Step 5: Repeat steps 1 through 4 moving the letters on to B and C respectively.

The game only deviates from this when you have to do the big battles once you convinced all available Vikings to join your army. I have two major contentions with this.

Contention number 1: If the evil Hel’s legion had done what they were supposed to have done, there wouldn’t be any Vikings to save as they would all be dead.

Contention number 2: After saving the ‘already should be dead’ Vikings from their deaths, why do I then have to complete another assignment to prove myself to them before they will join forces with me to destroy the evil forces that captured they in the first place!?

To sum up, the game play is very repetitive and the premise for the whole thing is weak and that is being kind.

Achievements – 1,000 Points – 50 Achievements

Earlier I mentioned that I started playing but stopped after earning three achievements and the reason for this was that I couldn’t be bothered to play the game twice so dived straight into it on hard mode. There are three achievements for completing the game on hard and all of the fifty achievements can be obtained on one playthrough.

Hard mode isn’t that different to normal mode but after clearing location C of demons (see the above description) I must have become bored or moved on to a high profile release. Either way the main difficulty with obtaining these is that you will become very bored with having to do the same thing over and over again.

Also there is no real punishment for dying, other than having to return to the home village to then fast travel back to closest fast travel point to your point of death. The sheer mindnumbingness of the task in front of me caused me to die over and over again in some places.

There are also a few missable achievements for collecting some skulls which I was aware of, but then completely forgot about. This meant I had to replay the first island to get one of the ones I missed. I hold my hands up to this – completely my own fault.

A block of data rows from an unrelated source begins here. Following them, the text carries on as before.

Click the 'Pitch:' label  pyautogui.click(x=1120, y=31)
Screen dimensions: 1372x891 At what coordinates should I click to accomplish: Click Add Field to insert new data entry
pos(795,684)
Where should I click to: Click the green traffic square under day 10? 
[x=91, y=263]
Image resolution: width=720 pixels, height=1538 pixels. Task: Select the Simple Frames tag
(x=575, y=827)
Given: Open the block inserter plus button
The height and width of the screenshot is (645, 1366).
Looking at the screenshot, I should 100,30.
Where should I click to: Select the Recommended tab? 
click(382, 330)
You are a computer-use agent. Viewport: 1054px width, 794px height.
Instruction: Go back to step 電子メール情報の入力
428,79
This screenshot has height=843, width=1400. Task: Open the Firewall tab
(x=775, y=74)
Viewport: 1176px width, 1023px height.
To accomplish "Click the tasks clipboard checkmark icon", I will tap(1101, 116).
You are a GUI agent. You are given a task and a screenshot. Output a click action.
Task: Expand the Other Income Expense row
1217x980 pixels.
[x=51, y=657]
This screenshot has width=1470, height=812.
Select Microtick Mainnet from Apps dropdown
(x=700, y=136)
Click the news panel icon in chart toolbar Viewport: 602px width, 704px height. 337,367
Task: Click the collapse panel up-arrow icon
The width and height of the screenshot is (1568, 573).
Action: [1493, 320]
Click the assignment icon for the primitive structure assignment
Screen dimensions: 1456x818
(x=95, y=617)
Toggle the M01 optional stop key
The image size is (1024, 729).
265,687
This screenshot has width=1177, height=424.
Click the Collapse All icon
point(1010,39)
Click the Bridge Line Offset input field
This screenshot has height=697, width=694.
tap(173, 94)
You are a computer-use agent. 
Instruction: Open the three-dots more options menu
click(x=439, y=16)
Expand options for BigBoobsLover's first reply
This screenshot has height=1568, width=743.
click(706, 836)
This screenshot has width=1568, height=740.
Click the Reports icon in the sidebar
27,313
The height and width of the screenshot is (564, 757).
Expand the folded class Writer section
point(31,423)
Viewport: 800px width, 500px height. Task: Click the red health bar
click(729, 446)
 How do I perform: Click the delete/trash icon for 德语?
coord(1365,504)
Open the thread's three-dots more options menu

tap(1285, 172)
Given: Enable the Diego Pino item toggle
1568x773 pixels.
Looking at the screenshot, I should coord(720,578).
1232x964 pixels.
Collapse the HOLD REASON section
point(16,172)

Downloadable Content – N/A

It is an easy game to add to the ‘completed’ collection but it was not fun. I think enjoyed about half an hour of the game but once I’d figured out the gameplay pattern it became so repetitive it made me want to kill myself. The achievements didn’t push me outside of the main game constraints enough to give me a sense of actual achievement from completing it and I wouldn’t recommend this to friends or Vikings. Not that I know any.